Interviewer: Hannah X. Chen

Could you start by sharing a brief overview of your research and its applications?

I work at the intersection of machine learning and economics, and the motivation is really thinking about how we use machine learning algorithms in the real world, and what happens when we actually use them. In the real world, algorithms have to interact not only with people, but potentially also with other algorithms, and they have to deal with situations that we’ve historically seen machine learning algorithms struggle with. If you think back to applications of machine learning in the real world, there’s all these famous failures. There’s self-driving cars that crash because they can’t tell the sky from a truck, or that won’t cross an intersection because they can’t figure out the intent of other agents that might be present. There’s also all types of problems that happen in e-commerce markets, in social networks, and so on. And you can really think of these issues as arising because learning algorithms are coming into contact with people and other algorithms.

A big part of my research is just trying to understand what can go wrong when we use algorithms in environments containing real people who might have their own objectives. We’re also thinking about how we would design algorithms specifically for these environments so that they can have provable guarantees or at least economically meaningful measures of performance. My main application areas are in transport systems (ride-sharing platforms are a major example of this), e-commerce platforms, social networks, the delivery of healthcare — all of which have this kind of flavor of algorithms meeting people and interacting with other algorithms.

What do you see as the short-term or long-term directions of your work and the field as a whole? What is the end goal you would eventually like to reach?

The kind of pipe dream is this idea that we can develop algorithms that actually have a beneficial impact in society. And what I mean by that is having algorithms that don’t make things worse when they’re actually deployed in the environment — instead, they actively improve things. Maybe if it’s in transport systems, it improves congestion in cities. Maybe if it’s on e-commerce platforms, it lowers prices and makes the market more equitable. But doing this while keeping in mind issues of fairness and biases in data is really hard. But I think it’s a really important problem, because people aren’t going to stop using algorithms in the real world, and we really need to start figuring out how we do this properly, fairly, and ethically. That’s a big part of what my research is trying to do.

Is there anything you’re really excited about in your work right now, such as a current project or new idea?

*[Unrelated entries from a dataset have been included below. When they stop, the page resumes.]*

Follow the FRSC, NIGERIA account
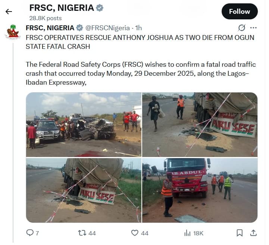Screen dimensions: 269x245 (x=239, y=12)
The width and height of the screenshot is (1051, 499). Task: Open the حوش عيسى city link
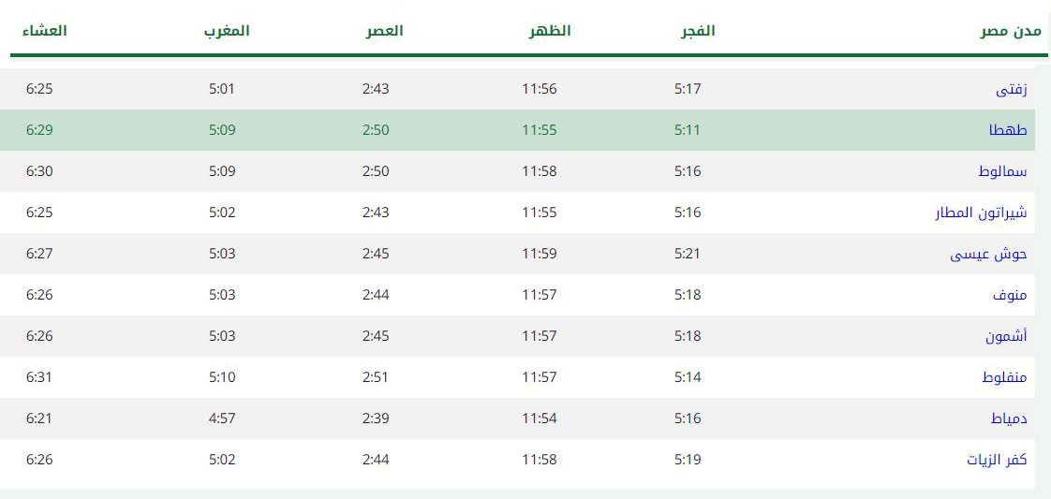coord(988,255)
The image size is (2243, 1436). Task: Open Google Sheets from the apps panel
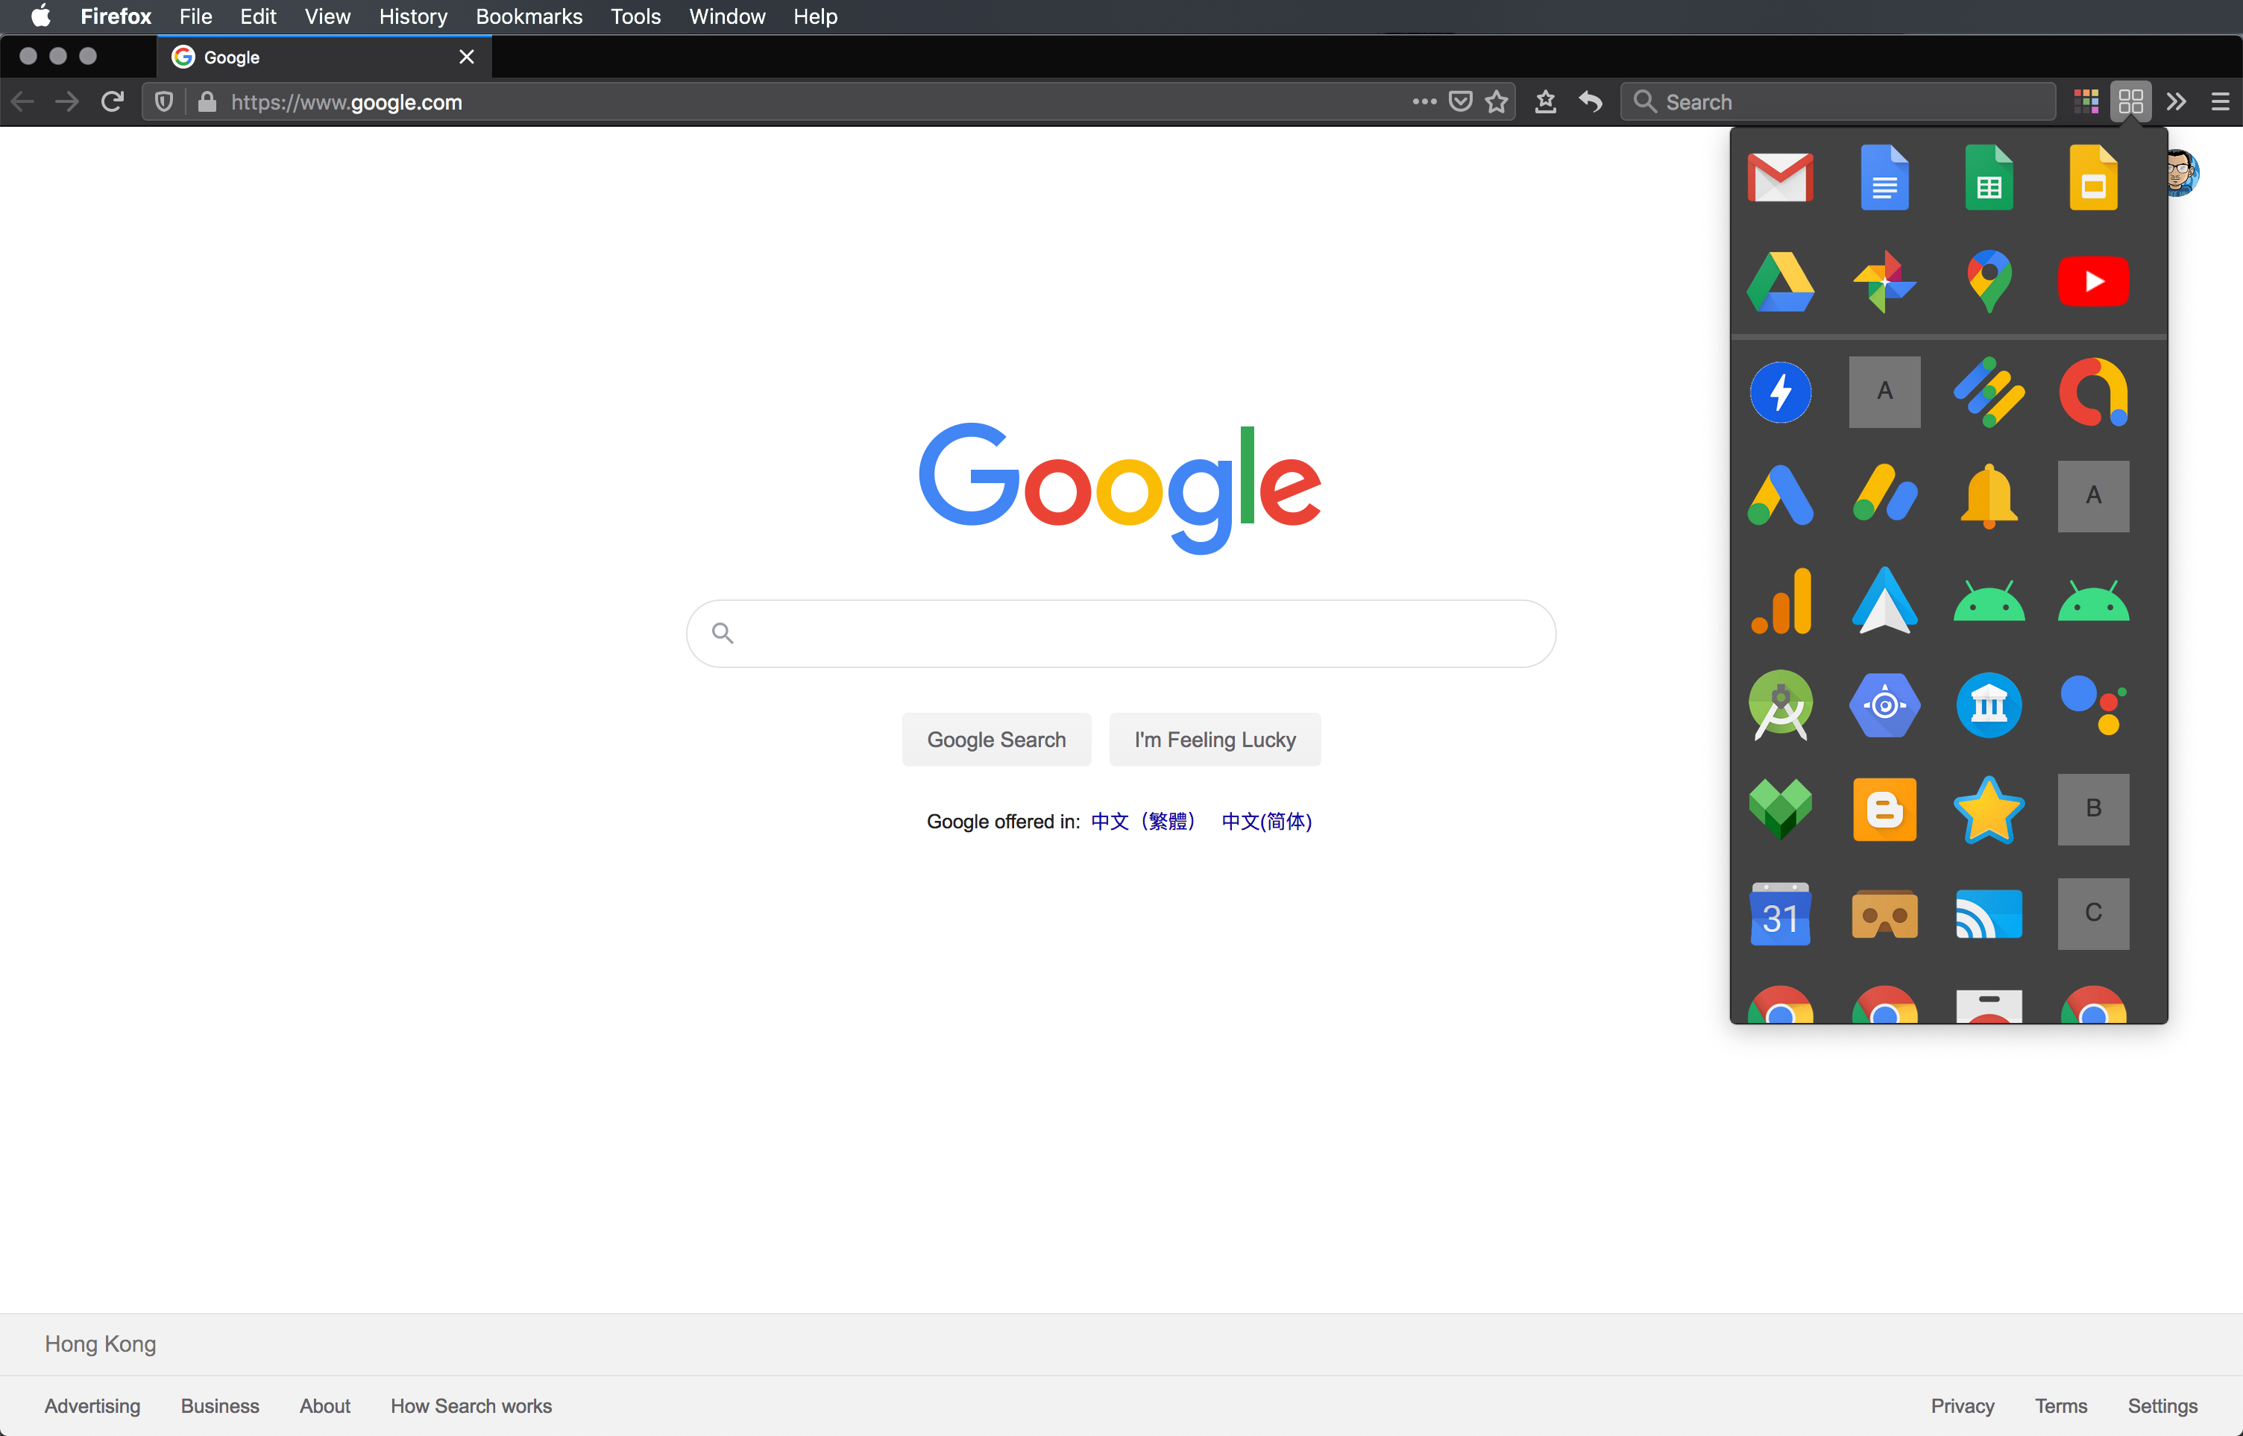pos(1988,177)
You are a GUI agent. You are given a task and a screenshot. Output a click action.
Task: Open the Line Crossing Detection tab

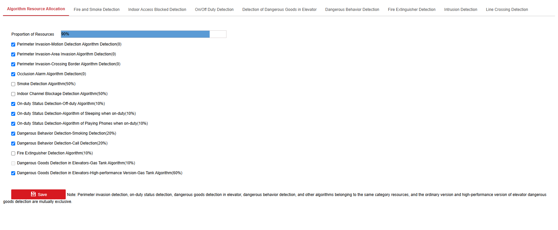tap(506, 10)
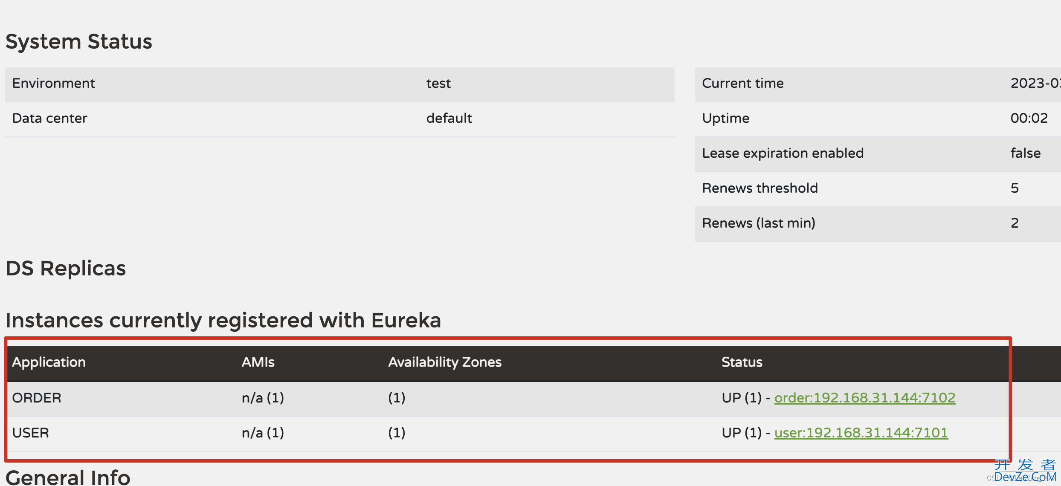Select the USER application cell

coord(30,433)
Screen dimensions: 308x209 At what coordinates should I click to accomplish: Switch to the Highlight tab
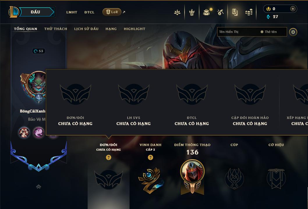pos(134,29)
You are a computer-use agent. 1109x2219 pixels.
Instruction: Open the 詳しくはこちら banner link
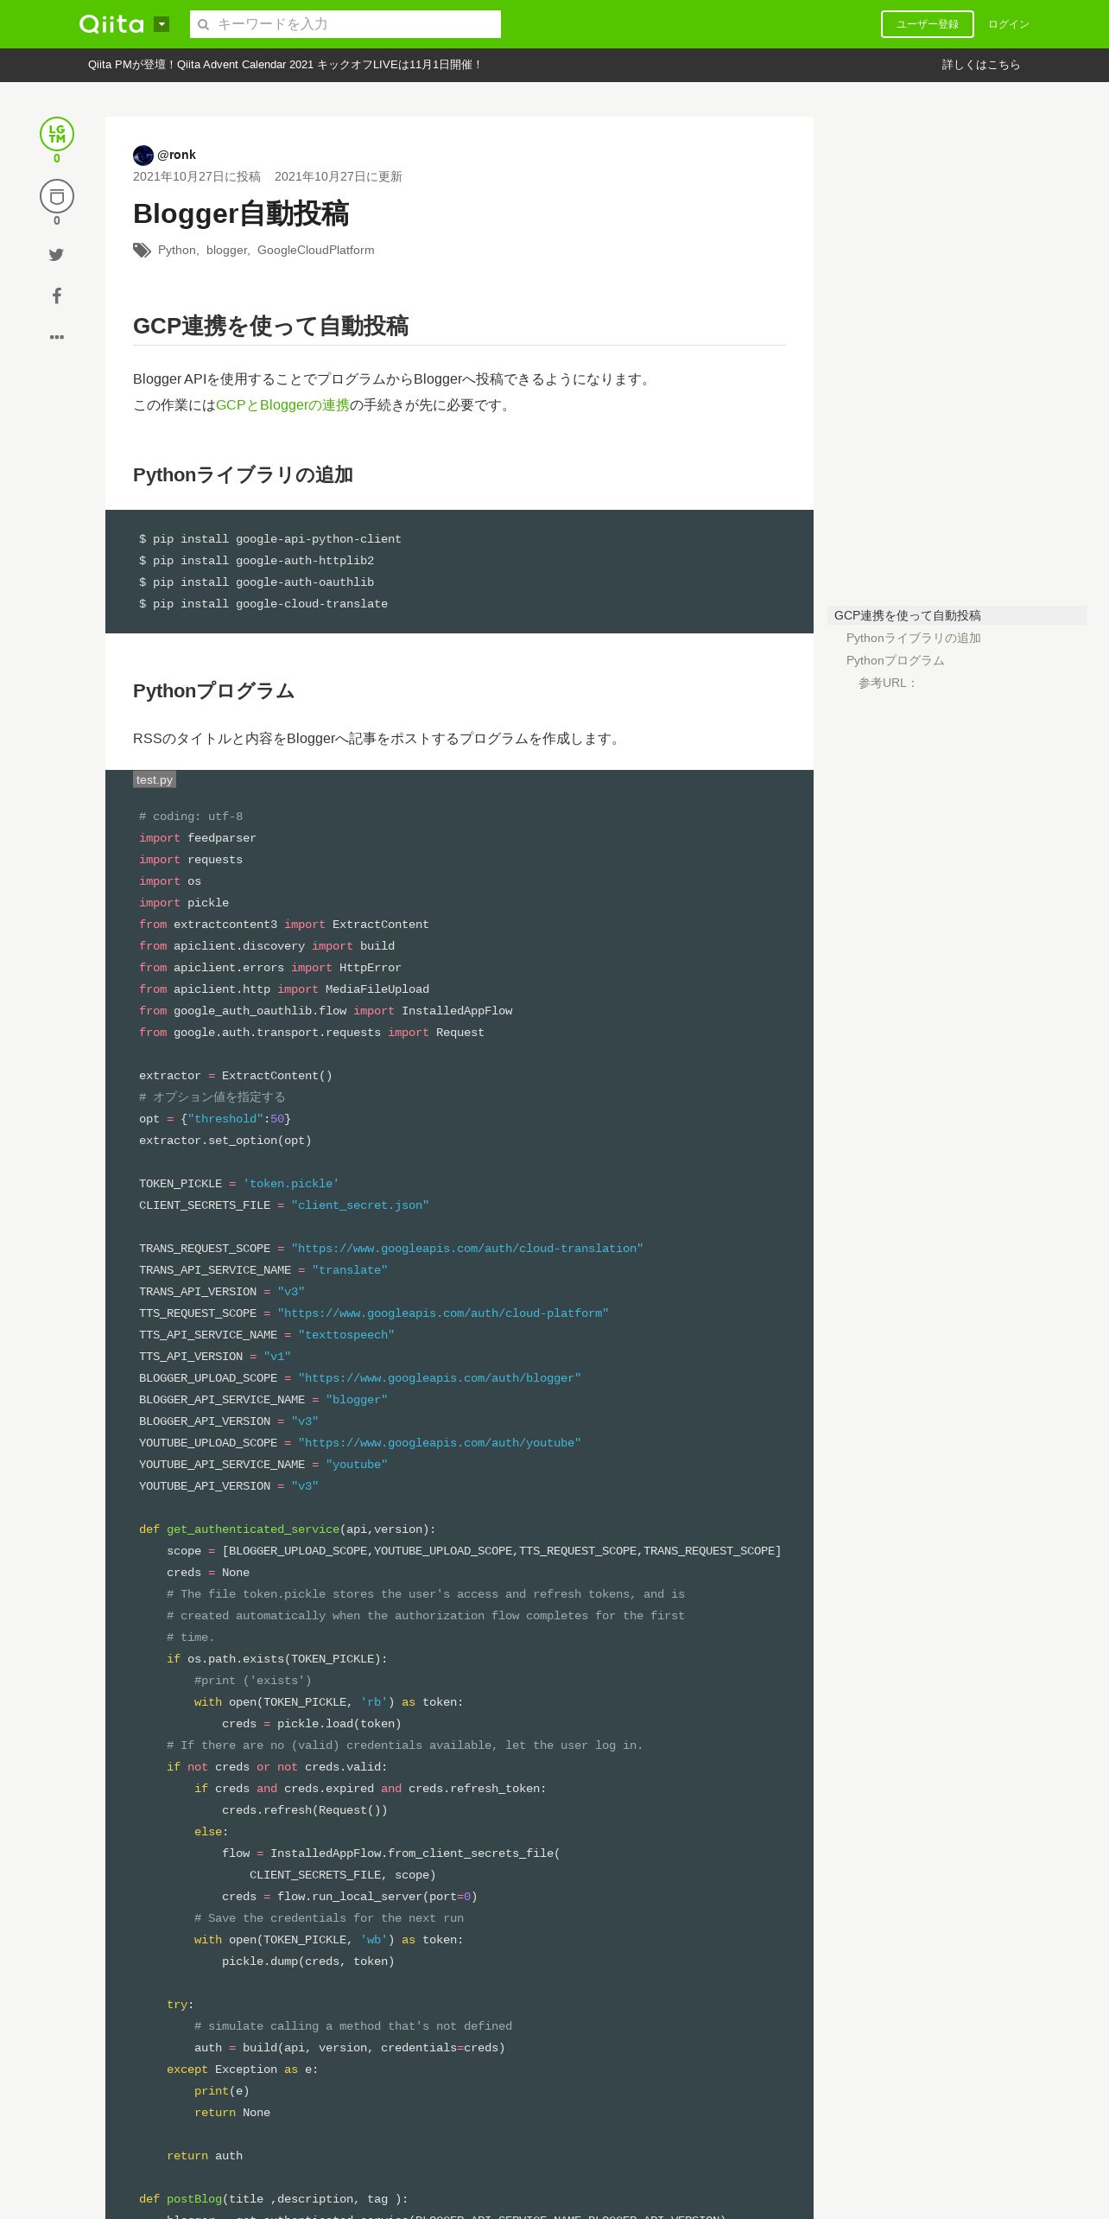point(981,65)
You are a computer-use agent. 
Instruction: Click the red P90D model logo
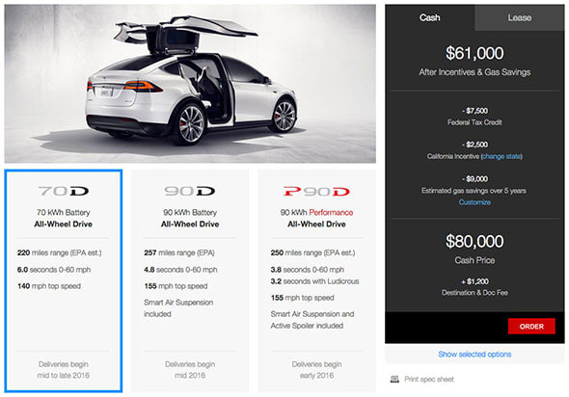pos(316,191)
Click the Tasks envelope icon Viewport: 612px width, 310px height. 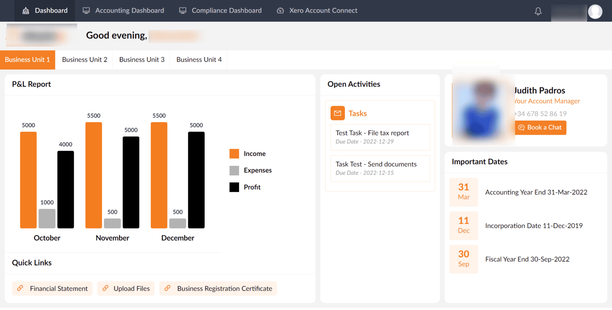point(337,113)
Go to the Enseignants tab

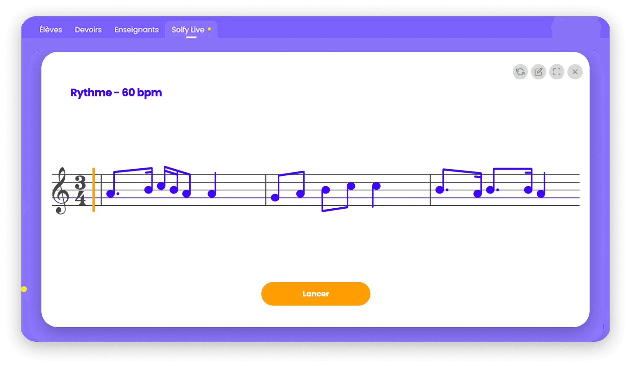[x=136, y=30]
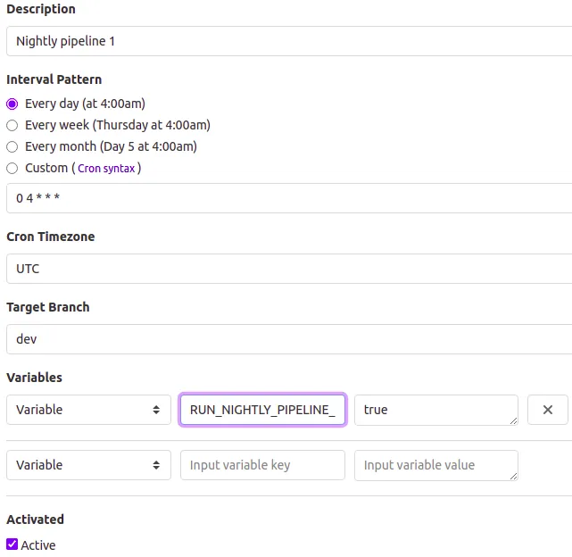Click up-down arrows on the second Variable selector
572x557 pixels.
(x=156, y=465)
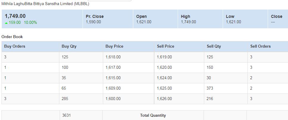Click the Low price 1,621.00 cell
Screen dimensions: 288x120
coord(233,22)
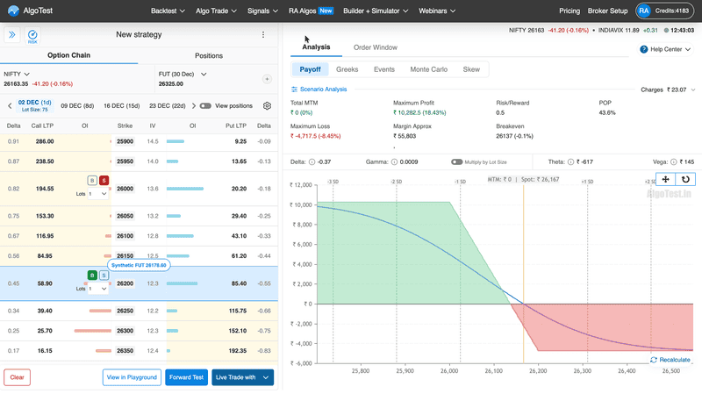Open the three-dot strategy options menu
702x394 pixels.
pyautogui.click(x=262, y=35)
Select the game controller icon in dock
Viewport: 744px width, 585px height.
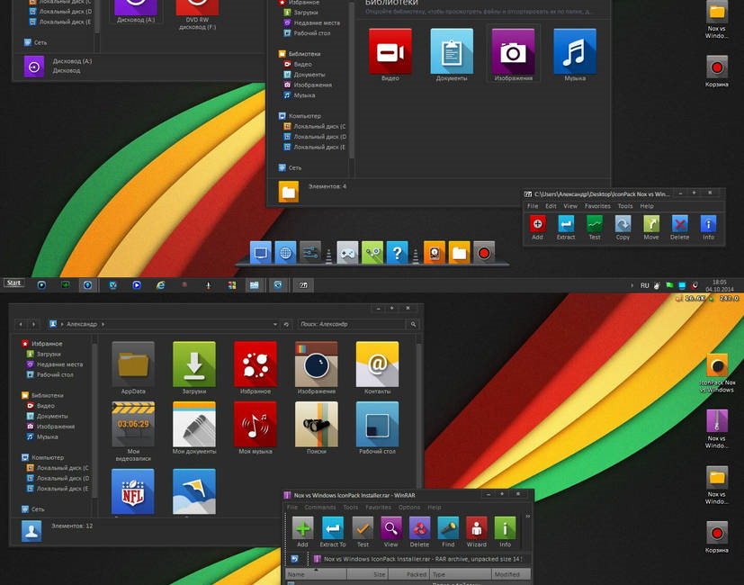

Theoretically, we were able to show that one of the most important aspects when you’re using learning in the real world is how fast you’re learning. Often, we think that learning fast is always better, but when we started applying these types of ideas in games — where you’re learning against an opponent who’s also learning — we found it might not be better. And actually, the speed at which you learn changes the equilibria you might find, but different equilibria have different properties. Some might be more socially optimal, some might be better for individuals, and so on. So all of a sudden, we now have this way of achieving different solutions by changing how fast we learn.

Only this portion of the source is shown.